__ページ本文__:
BPO案件を多数手がける同社では、社内業務の効率化に加え、案件ごとに異なる要件に応えるスピード感のある対応力が求められました。
そこで注力したのが、自社の現場で使いながら磨いてきた仕組みづくりです。システムの受託開発ではなく、人材とシステムの両方を提供するスタイルだからこそ、現場で育ててきた仕組みが、そのまま価値になっています。
この取り組みは、のちに「BENSYS(ベンシス)」というサービスとして提供されるようになり、BPO事業を支える中核となっています。
こうした実践的な基盤を支えているのが、kintoneとgusuku Customine(カスタマイン)です。これらを活用し、社内業務の最適化にとどまらず、BPO事業を大きく後押ししています。導入の背景や取り組みの効果について、ビジネスプロセスソリューション事業本部の石井氏、山口氏、飯田氏、キャリアファンド卒業生の高木氏、柴田氏にお話を伺いました。
課題:「Excelを直すのが仕事に…」煩雑さが限界を迎え、kintoneを導入
同社は、全国に143拠点を展開する人材派遣事業を中心に成長を遂げてきました。人材派遣会社としての業務環境は社内システムも含めて整備が進んでいた一方、当事業部は初期段階では小規模で、専用の業務システムがない状態でした。
特に業務そのものを請け負うBPOは、人材派遣仕様のシステムと適合しづらく、業務に合ったシステム構築が難航していました。
20名ほどの営業担当者がExcelファイルを使って案件を管理していましたが、ファイルの破損やデータ管理の煩雑化が深刻な課題となっていました。
「共有フォルダの整理方法やルールが徹底できておらず、どれが最新データかわからない状態でした。 私がExcelファイルのメンテナンスを行っていたのですが、Excelを直すのが仕事のようになってしまい、限界を迎えました」(石井氏)
こうした背景から、2019年にBPO事業のインフラ整備に着手。営業支援システム(SFA)など、複数のサービスを検討する中でkintoneに出会いました。
営業支援に限定されない柔軟な拡張性に魅力を感じ、kintoneの導入を決定しました。

__タスク詳細__: 上のページ本文を、最初から最後まで一字一句変えずに書き写してください。 この一覧は本作業では使用しません。

__提供データ__:
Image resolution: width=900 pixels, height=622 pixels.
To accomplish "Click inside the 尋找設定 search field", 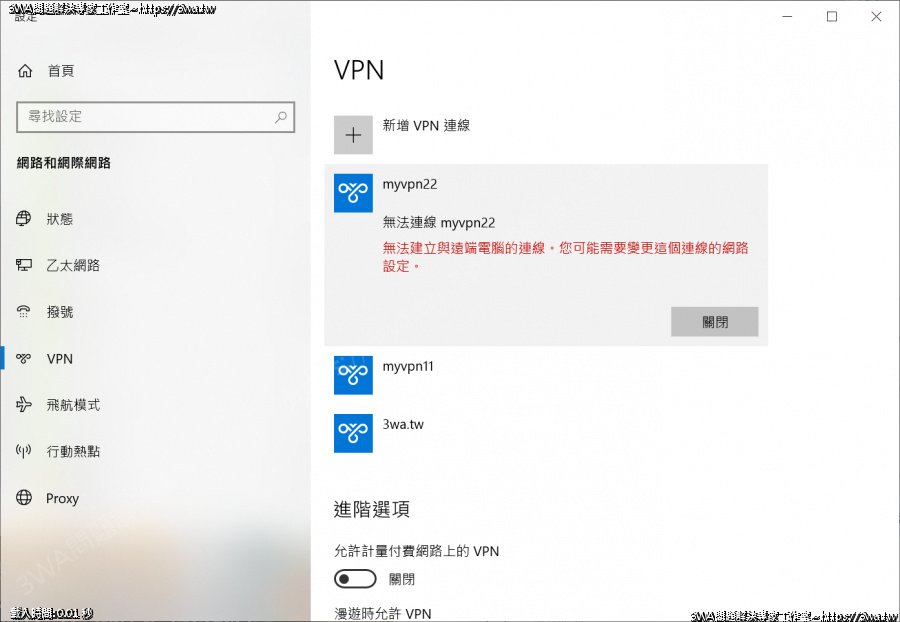I will pos(156,117).
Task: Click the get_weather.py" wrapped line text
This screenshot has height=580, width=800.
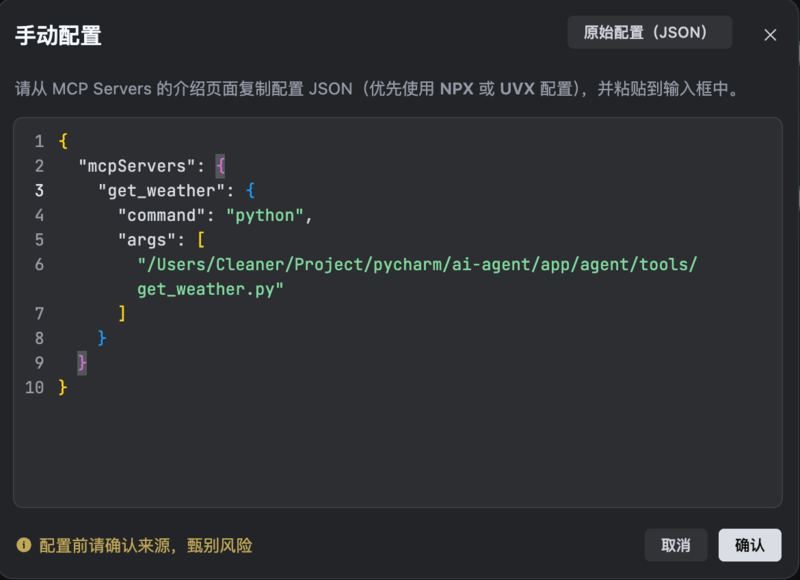Action: click(x=211, y=289)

__本課題の解答__:
BPO案件を多数手がける同社では、社内業務の効率化に加え、案件ごとに異なる要件に応えるスピード感のある対応力が求められました。
そこで注力したのが、自社の現場で使いながら磨いてきた仕組みづくりです。システムの受託開発ではなく、人材とシステムの両方を提供するスタイルだからこそ、現場で育ててきた仕組みが、そのまま価値になっています。
この取り組みは、のちに「BENSYS(ベンシス)」というサービスとして提供されるようになり、BPO事業を支える中核となっています。
こうした実践的な基盤を支えているのが、kintoneとgusuku Customine(カスタマイン)です。これらを活用し、社内業務の最適化にとどまらず、BPO事業を大きく後押ししています。導入の背景や取り組みの効果について、ビジネスプロセスソリューション事業本部の石井氏、山口氏、飯田氏、キャリアファンド卒業生の高木氏、柴田氏にお話を伺いました。
課題:「Excelを直すのが仕事に…」煩雑さが限界を迎え、kintoneを導入
同社は、全国に143拠点を展開する人材派遣事業を中心に成長を遂げてきました。人材派遣会社としての業務環境は社内システムも含めて整備が進んでいた一方、当事業部は初期段階では小規模で、専用の業務システムがない状態でした。
特に業務そのものを請け負うBPOは、人材派遣仕様のシステムと適合しづらく、業務に合ったシステム構築が難航していました。
20名ほどの営業担当者がExcelファイルを使って案件を管理していましたが、ファイルの破損やデータ管理の煩雑化が深刻な課題となっていました。
「共有フォルダの整理方法やルールが徹底できておらず、どれが最新データかわからない状態でした。 私がExcelファイルのメンテナンスを行っていたのですが、Excelを直すのが仕事のようになってしまい、限界を迎えました」(石井氏)
こうした背景から、2019年にBPO事業のインフラ整備に着手。営業支援システム(SFA)など、複数のサービスを検討する中でkintoneに出会いました。
営業支援に限定されない柔軟な拡張性に魅力を感じ、kintoneの導入を決定しました。